The present study has several strengths. To the best of our knowledge, the present work has demonstrated novel and beneficial effects of a combination of postbiotic and bioactive compounds related to CMD risk factors whereas the diet control during 12 weeks of intervention showed no differences between two groups, supporting the possible mechanisms of action underlying the reduction of insulin due to changes in the gut microbiota.

However, more studies are needed to elucidate the mechanisms of action through which synbiotic or postbiotics with bioactive compounds influence the gut microbiota.
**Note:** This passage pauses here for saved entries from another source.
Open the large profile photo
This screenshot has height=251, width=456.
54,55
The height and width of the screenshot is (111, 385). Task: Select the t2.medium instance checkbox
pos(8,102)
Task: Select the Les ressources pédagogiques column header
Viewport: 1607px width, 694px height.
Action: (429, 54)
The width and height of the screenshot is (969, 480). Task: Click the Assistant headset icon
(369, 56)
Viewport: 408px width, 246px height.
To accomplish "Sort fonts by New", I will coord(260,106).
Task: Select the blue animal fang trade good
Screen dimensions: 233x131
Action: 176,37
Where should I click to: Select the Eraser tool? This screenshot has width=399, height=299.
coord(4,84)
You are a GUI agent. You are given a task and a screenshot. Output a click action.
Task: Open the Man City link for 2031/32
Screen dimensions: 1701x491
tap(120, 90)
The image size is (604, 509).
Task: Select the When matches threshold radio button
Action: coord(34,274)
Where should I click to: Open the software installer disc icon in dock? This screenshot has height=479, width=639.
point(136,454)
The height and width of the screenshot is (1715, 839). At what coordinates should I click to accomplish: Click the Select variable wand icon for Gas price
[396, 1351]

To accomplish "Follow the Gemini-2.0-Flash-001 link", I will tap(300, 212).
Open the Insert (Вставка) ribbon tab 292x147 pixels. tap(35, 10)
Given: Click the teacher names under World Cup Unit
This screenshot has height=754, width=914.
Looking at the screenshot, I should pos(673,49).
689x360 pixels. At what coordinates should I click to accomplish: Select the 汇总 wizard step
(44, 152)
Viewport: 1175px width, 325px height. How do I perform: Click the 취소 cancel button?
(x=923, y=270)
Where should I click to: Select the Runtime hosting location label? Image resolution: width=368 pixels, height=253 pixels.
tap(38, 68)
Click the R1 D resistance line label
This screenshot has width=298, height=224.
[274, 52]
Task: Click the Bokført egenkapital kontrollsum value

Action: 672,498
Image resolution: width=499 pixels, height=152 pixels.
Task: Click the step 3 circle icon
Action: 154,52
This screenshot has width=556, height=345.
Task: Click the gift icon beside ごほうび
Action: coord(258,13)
Additionally, the present study has some limitations, such as the inability to assess potential interactions between the intervention product and other dietary components that may affect the results. Furthermore, our subjects had abdominal obesity, which may hamper the extrapolation of the results to the general population since long-term effects of SIAP2 consumption remain unknown. Moreover, compliance with the intervention was not directly evaluated through the quantification of heat-inactivated B. animalis subsp. lactis CECT 8145 in fecal samples; instead, product compliance was indirectly assessed by counting the number of empty packages based on the fact thatf the consumption of almost 2 additional servings of fish per week might ameliorate the dietary habits of the subjects and in turns their health. Finally, the authors can only speculate on the role of the gut microbiota effects, as they do not measure any of the products of the metabolism, such as SCFA.

Conclusion

In summary, in subjects with abdominal obesity, sustained consumption of seafood sticks enriched with postbiotic and bioactive compounds induces reductions in the insulin concentrations and HOMA-IR compared with the levels obtained with conventional seafood sticks, and these effects potentially protect against the development of T2D. Furthermore, the consumption of the enriched seafood sticks also significantly reduces the PP in women that can prevent the cardiovascular disease. These effects are accompanied by partial changes in the gut microbiota composition. Moreover, the seafood sticks enriched with postbiotic and bioactive compounds reduce the postprandial atherogenic TG concentrations compared with the levels obtained with conventional seafood sticks. The gut microbiota changes were related to reductions in serum insulin (due to increases abundance of Alistipes finegoldii and Ruminococcaceae genus) and the PP (due to increases in Prevotella 9-ASV0283 and the Christensenellaceae R7 group). Our results support the use of seafood sticks enriched with postbiotic and bioactive compounds as a complementary strategy in the management of CMD risk factors.